Puasa Dan Kaffarah Bagi Yang Membatalkan
PEMBAHASAN
A. PELAKSANAAN
PUASA RAMADHAN
1. Hadits
tentang Perintah Melaksanakan Puasa
وَعَنْ ابْنِ عُمَرَ رَضِيَ اللهُ عَنْهُمَا قَالَ: سَمِعْتُ رَسُوْلُ اللهِ
صَلَّي اللهُ عَلَيْهِ وَسَلَّمَ يَقُوْلُ إِذَا رَأَيْتُمُوْهُ فَصُوْمُوْا، وَإِذَا
رَأَيْتُمُوْهُ فَاْفْطِرُوْا، فَإِنْ غُّمَّ عَلَيْكُمْ فَاقْدُرُوْا لَه. متفق
عليه.[1]
Artinya : Dari Ibnu Umar berkata, “Saya
telah mendengar Rasulullah SAW bersabda, “Jika kalian telah melihatnya [hilal] maka
berpuasalah, dan jika kalian ragu, maka perkirakanlah [genapkanlah tiga puluh hari].” (H.R. Bukhari dan Muslim).
2. Kosakata
Hadits
·
Ketika kalian melihat [hilal] :
إِذَا رَاْيْتُمُوْهُ
·
Maka berbukalah [berhari rayalah] :
فَاْفْطُرُوْا
·
Tentukanlah atau perkirakanlah :
فَاقْدُرُوْا
3. Takhrij
Hadits
إذا راْيتموه فصوموا،
صوم ( الهلال) لرؤيته، إذا راْيتم الهلال فصوموا
خ
صوم 5، 11**،، م صيام 4، 7، 8، 20-17،، ت صوم 5،، ن صيام 8، 9**،10، 11، 12**،
13**، 17، 37،، جه صيام 7 [ في الترجمة ]**،، ذي صوم 1**، 2،، حم 1،
221، 226، 258، 2، 259، 263، 281، 287، 415، 422، 430**، 438، 454، 456، 469، 497، 3،
329، 341، 4، 23**، 5، 42. [2]
Keterangan :
1.

Soal dan Tugas:
- a) Salin persis bagian teks tentang puasa, mulai dari "Puasa Dan Kaffarah" dan terus sampai "Bukhari dan Muslim).".
- b) Silakan teruskan teks tentang puasa itu, dimulai sesudah bagian terakhir yang tampak.
Catatan sesudah ini adalah bahan tersendiri.

Bahan yang Ditampilkan:
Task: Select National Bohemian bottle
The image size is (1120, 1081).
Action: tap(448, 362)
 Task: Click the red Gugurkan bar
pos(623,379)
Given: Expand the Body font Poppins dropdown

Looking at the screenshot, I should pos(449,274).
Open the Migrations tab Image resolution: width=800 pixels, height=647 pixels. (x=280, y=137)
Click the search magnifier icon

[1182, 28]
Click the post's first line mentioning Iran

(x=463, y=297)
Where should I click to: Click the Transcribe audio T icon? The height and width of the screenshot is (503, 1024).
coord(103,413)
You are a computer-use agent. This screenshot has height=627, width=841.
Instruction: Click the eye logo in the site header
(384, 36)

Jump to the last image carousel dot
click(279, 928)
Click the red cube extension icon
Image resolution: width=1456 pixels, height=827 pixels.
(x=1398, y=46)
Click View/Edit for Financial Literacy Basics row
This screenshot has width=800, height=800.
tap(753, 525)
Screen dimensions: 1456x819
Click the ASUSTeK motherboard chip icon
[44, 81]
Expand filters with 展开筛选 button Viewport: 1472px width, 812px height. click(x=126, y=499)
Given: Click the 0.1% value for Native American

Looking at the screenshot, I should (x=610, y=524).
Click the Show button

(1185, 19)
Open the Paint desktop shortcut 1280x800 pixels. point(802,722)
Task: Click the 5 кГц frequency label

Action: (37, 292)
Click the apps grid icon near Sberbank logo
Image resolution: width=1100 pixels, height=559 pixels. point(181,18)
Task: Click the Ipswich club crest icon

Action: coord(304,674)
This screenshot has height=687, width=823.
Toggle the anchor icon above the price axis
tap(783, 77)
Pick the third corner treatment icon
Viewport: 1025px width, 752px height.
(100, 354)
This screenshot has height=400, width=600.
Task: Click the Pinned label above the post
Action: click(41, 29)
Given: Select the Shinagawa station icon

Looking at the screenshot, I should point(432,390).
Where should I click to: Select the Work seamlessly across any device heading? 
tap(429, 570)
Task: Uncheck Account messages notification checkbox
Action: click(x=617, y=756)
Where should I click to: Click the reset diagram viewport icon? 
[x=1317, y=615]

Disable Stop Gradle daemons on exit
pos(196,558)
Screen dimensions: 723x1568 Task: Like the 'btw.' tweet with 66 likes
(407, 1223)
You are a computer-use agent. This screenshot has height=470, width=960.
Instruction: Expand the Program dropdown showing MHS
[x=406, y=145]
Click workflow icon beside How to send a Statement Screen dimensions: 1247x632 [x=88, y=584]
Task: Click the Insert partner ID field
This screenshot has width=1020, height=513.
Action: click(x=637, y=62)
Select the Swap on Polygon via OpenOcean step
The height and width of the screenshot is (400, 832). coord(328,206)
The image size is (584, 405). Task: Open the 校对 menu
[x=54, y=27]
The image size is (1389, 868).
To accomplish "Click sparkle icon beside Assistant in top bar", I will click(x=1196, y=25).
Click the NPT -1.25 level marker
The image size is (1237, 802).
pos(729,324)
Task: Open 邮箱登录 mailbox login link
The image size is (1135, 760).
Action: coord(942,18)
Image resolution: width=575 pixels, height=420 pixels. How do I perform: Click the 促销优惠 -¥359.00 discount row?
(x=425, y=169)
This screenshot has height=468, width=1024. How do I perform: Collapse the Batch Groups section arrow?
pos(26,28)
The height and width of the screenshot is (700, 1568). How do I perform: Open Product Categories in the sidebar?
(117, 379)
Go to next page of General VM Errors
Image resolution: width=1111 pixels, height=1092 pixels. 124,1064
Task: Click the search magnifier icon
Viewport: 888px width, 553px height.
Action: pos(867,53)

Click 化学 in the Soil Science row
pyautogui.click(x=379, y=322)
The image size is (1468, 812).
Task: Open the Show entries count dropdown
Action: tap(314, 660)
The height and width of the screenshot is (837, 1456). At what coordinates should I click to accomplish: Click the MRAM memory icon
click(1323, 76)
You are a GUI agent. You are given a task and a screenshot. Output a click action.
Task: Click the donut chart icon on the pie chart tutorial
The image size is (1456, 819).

Hasil Tiap Tugas:
- a)
Puasa Dan Kaffarah Bagi Yang Membatalkan
PEMBAHASAN
A. PELAKSANAAN
PUASA RAMADHAN
1. Hadits
tentang Perintah Melaksanakan Puasa
وَعَنْ ابْنِ عُمَرَ رَضِيَ اللهُ عَنْهُمَا قَالَ: سَمِعْتُ رَسُوْلُ اللهِ
صَلَّي اللهُ عَلَيْهِ وَسَلَّمَ يَقُوْلُ إِذَا رَأَيْتُمُوْهُ فَصُوْمُوْا، وَإِذَا
رَأَيْتُمُوْهُ فَاْفْطِرُوْا، فَإِنْ غُّمَّ عَلَيْكُمْ فَاقْدُرُوْا لَه. متفق
عليه.[1]
Artinya : Dari Ibnu Umar berkata, “Saya
telah mendengar Rasulullah SAW bersabda, “Jika kalian telah melihatnya [hilal] maka
berpuasalah, dan jika kalian ragu, maka perkirakanlah [genapkanlah tiga puluh hari].” (H.R. Bukhari dan Muslim).

- b)
Imam Bukhori dalam kitab Shaum nomor 5
dan 11.
2.
Imam Muslim dalam kitab Shiyam nomor
4, 7, 8, 17-20.
3.
Imam Tirmidzi dalam kitab Shaum nomor
5.
4.
Imam Nasa’I dalam kitab Shiyam nomor
8, 9**, 10, 11, 12**, 13**, 17, dan 37.
5.
Imam Ibnu Majah dalam kitab Shiyam nomor
7 {dalam tarjamah}.
6.
Imam Darimi kitab shaum nomor 1** dan 2.
7.
Imam Ahmad juz 1 nomor 221, 226, 258, juz 2 nomor 259,
263, 281, 287, 415, 422, 430**, 438, 454, 456, 469, 497, juz 3 nomor 329 dan
341, juz 4 nomor 22**, juz 5 nomor 42.
ـ بَابُ مَا جَاءَ اْنَّ الصَّوْمَ لِرُؤْيَةِ اْلهِلَالِ
وَالِإ فْطارله (ت:5)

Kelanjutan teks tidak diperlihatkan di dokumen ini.